What you should do: Begin at the line containing "This screenshot has" and retype each line through the end of the records exactly. Include nothing else and no pictures.

########

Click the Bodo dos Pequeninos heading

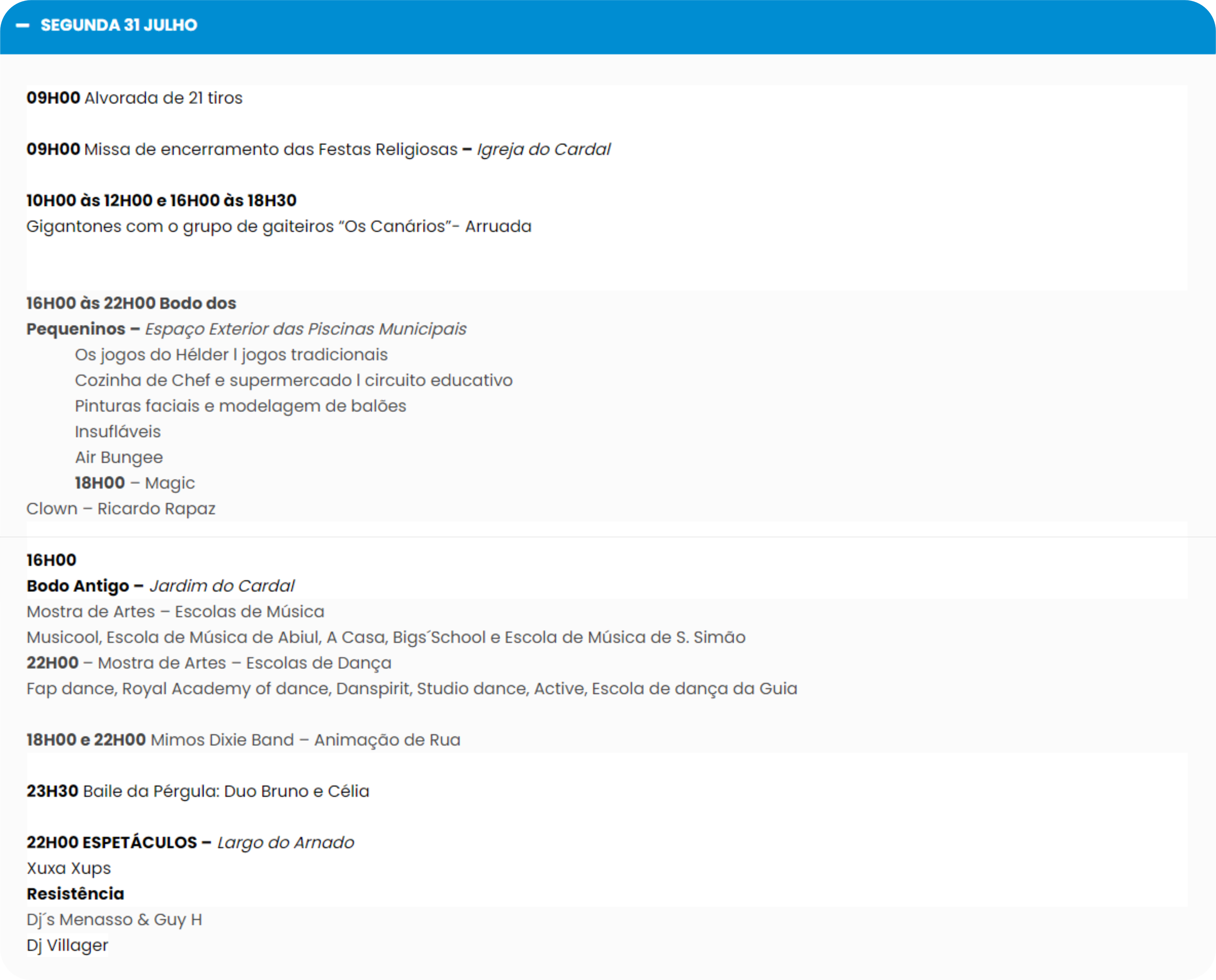pos(131,304)
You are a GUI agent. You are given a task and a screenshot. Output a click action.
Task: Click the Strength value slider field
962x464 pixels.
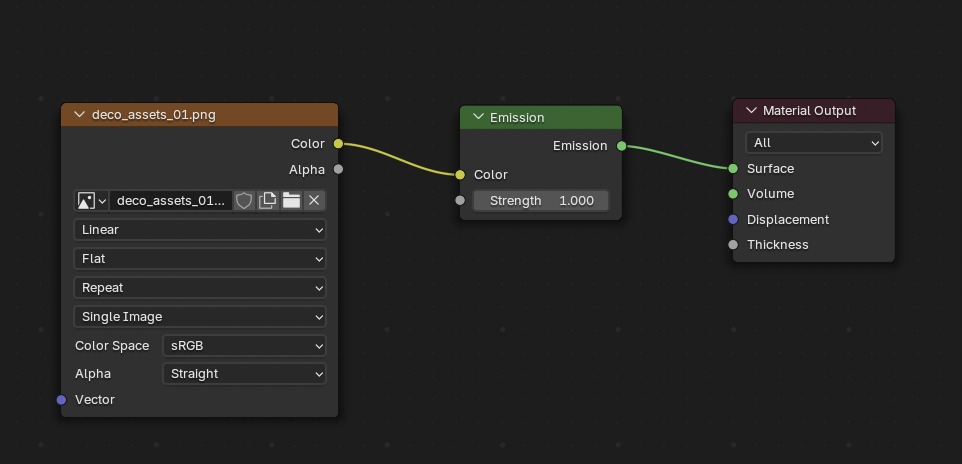(x=541, y=201)
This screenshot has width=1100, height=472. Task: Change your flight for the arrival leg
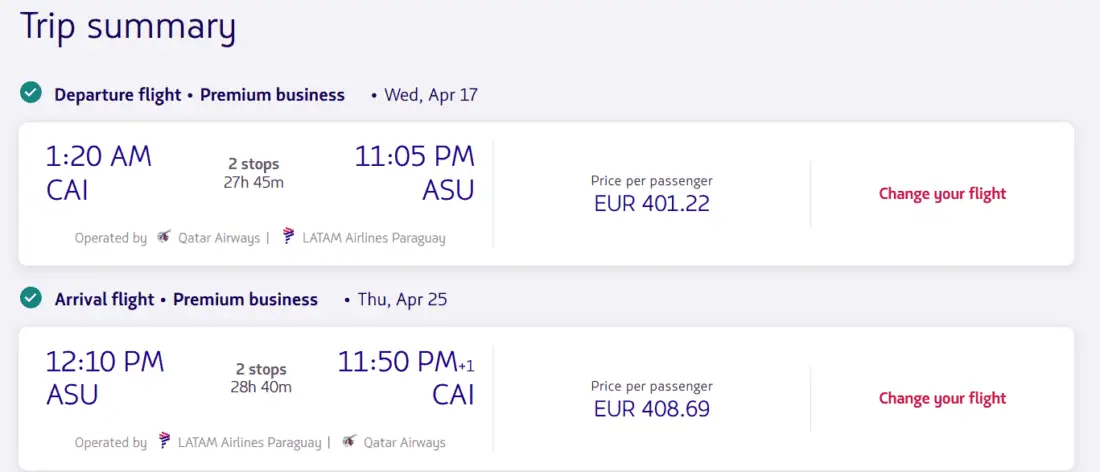pyautogui.click(x=942, y=398)
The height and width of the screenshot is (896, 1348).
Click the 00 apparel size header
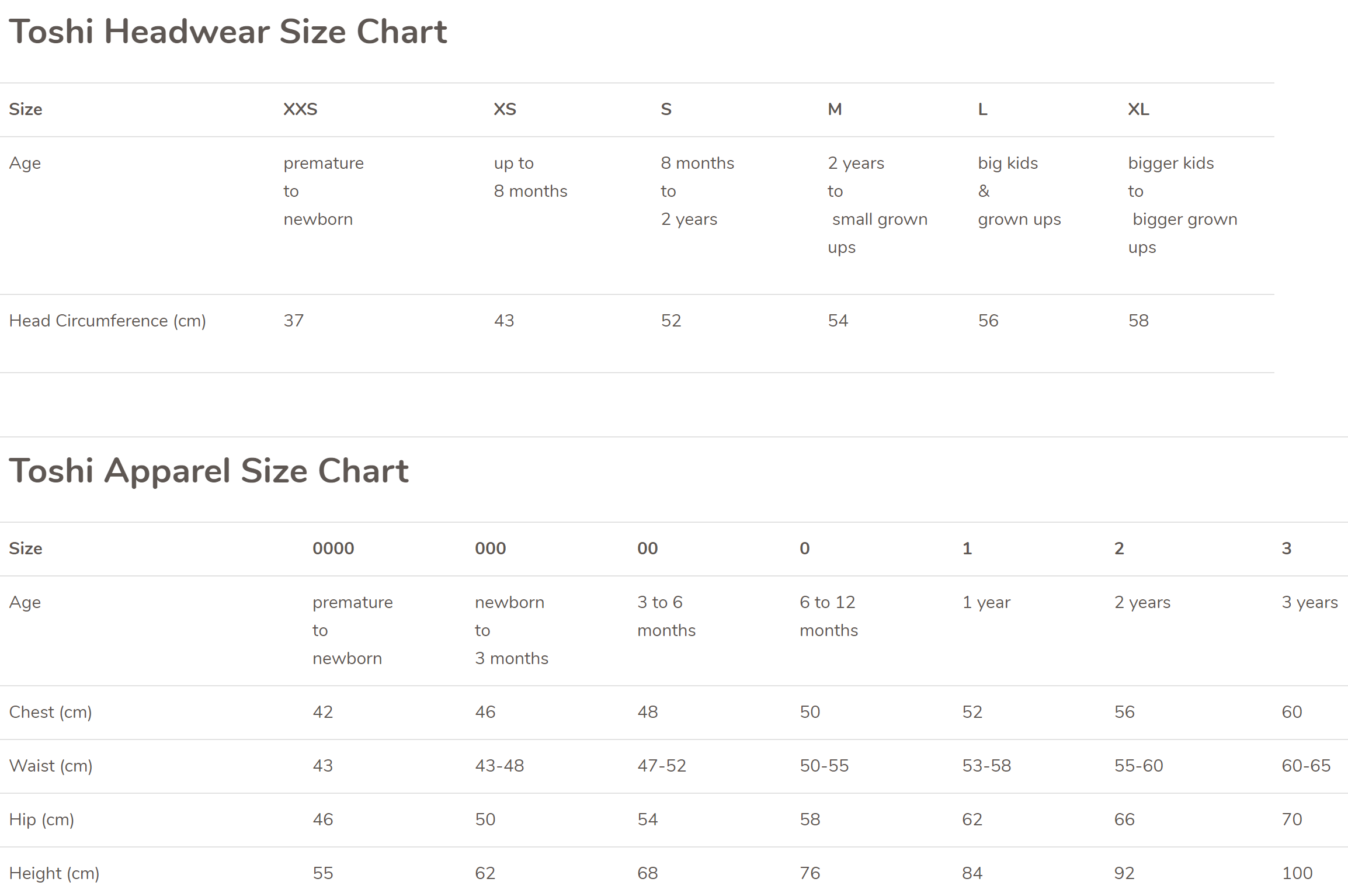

########

Reply to the task:
This screenshot has width=1100, height=472. Task: Change your flight for the arrival leg
pyautogui.click(x=942, y=398)
The height and width of the screenshot is (896, 1348).
Click the 00 apparel size header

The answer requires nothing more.